Arrays in Java

Posted by & filed under , , , .

I seem to be on a roll today so I thought I’d mention this little tip that I have come across in the past when using arrays — more specifically bi-dimensional arrays. We think of such arrays (in Java and other languages as well!) quite often as a bit of a Scrabble board where we store data. So for instance, in the case of a 5×5 int array, most peopleĀ  would represent this in their mind as a Scrabble board with 5 rows and 5 columns where we can store integer numbers. On a conceptual level that’s fine, however, the implications regarding the memory storage are a bit different — and it’s worth keeping them in mind when dealing with large arrays (for small size arrays — e.g. 5×5 as in the above example) these implications will probably go unnoticed.
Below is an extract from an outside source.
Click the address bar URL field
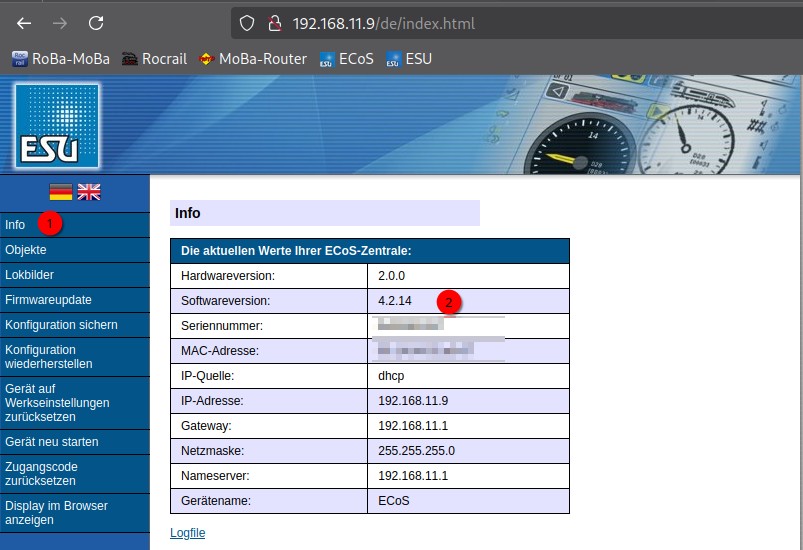tap(500, 23)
For instance, consider that you need to generate 1 million random integers and store them in memory — for whatever reason. For each integer, you also need to store let’s say the “magnitude” — number of digits for this number. In most cases what you would do is have a bidimensional array with 1 million rows and 2 columns, the first column stores the number itself while the second one stores the magnitude:

int arr[][] = new int[1000000][2];

I bet you 100/1 that most of you would do that because it comes to us naturally — and it matches the mental representation: Scrabble board with 2 columns.
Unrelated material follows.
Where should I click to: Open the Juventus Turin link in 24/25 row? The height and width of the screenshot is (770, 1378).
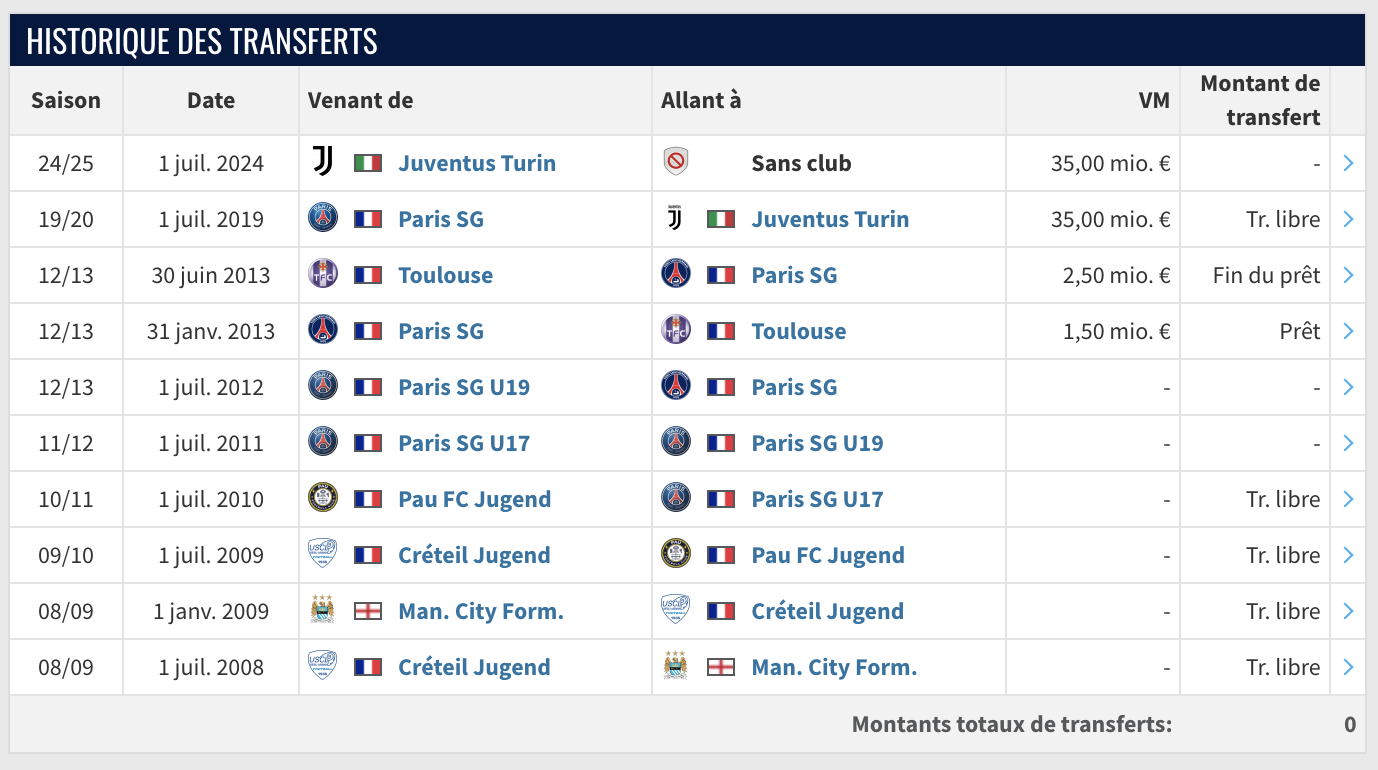click(477, 163)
Now let’s remember one important aspect about arrays in Java — they are in fact objects! Does that mean anything looking back at the above code? Because in the light of that the above code reads “please create 1,000,000 objects, each one of these objects is an array with 2 integers”. Now are you getting worried about your memory consumption? Because at 1,000,000 objects, no matter how little the JVM assigns to the object “stub” code, it will still be more than an int (4 bytes). If I’m guessing say 100 bytes for the array stub code, we’re looking at 100 x 1,000,000= 100,000,000 bytes just for the arrays; then each of them will probably be allocated another 2 x 4 bytes to store the actual integers — so altogether around 108,000,000 bytes.
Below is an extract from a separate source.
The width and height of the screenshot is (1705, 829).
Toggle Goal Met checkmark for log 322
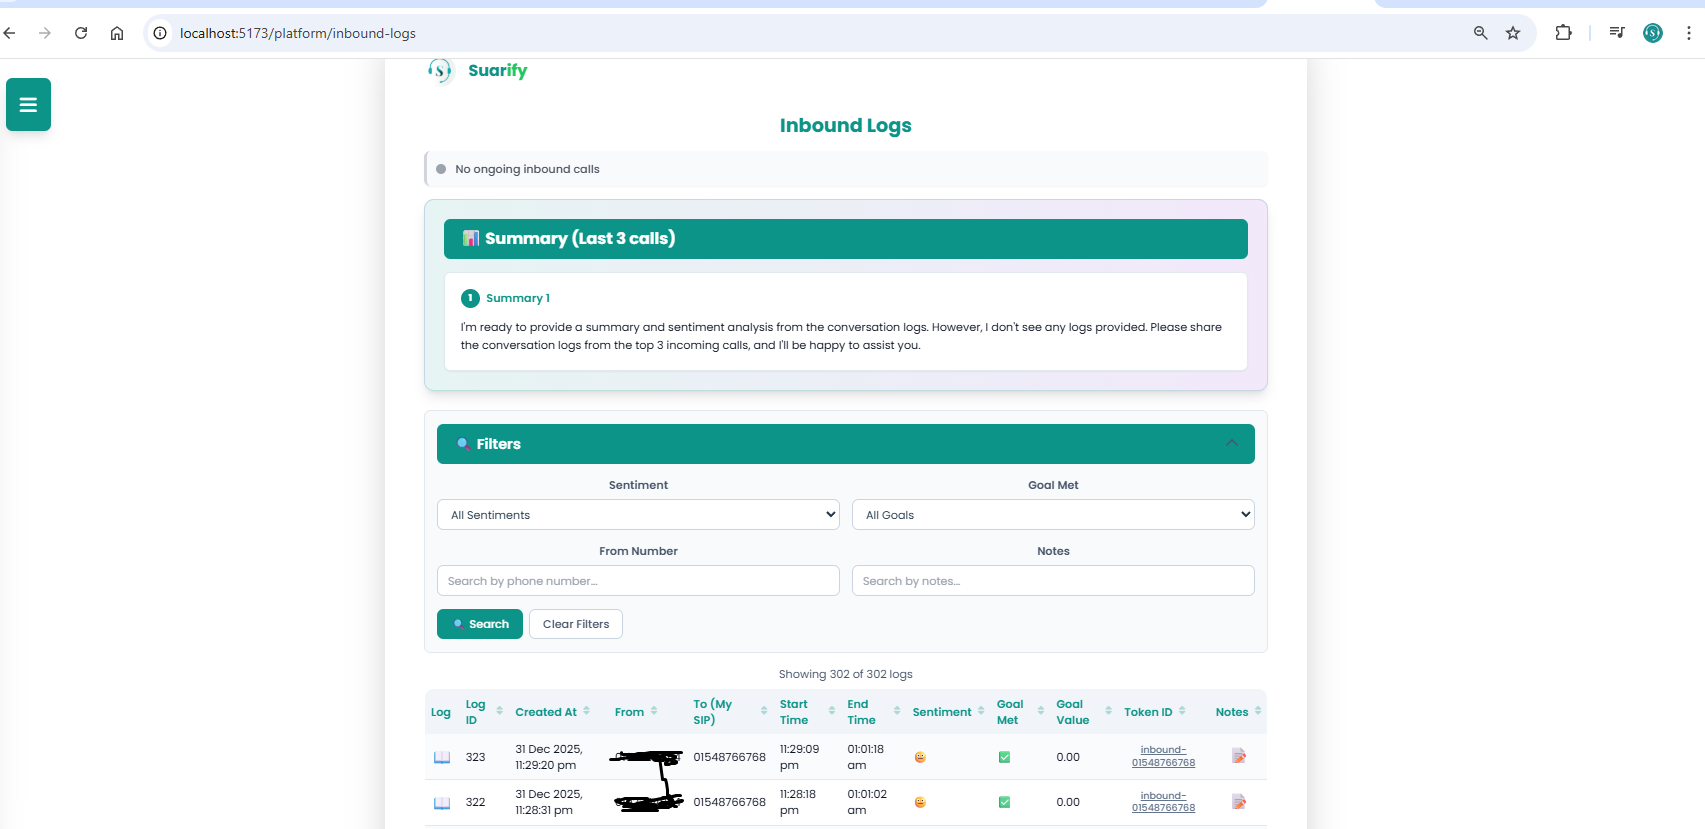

However, this implementation matches our natural mental represantion — we write horizontally and from left to write, so it’s only natural that we store the magnitude “on the right” of the integer value, and this means 1,000,000 rows with 2 columns. What if we turn the array around though — I know, it messes with our mental representation! — and instead we now say we will store the magnitude underneath the value (on our Scrabble board)? This now means 2 rows, each one with 1,000,000 columns — a bit arse about tit really, right? But now look at the Java code for this:

int arr[][] = new int[2][1000000];

So we now create just 2 objects (!!!) and each object is an array with 1,000,000 int! So the JVM now has to assign memory for 2 objects only and for each objects it has to assign memory for an array of integers with 1,000,000 entries. So assuming again 100 bytes for the stub code for the array object, we’re looking at 2 x 100 = 200 bytes + 2 x 8,000,000 = 16,0000,200 bytes of memory.

To sum it up — worth turning the arrays upside down every now and then if you’re dealing with large data!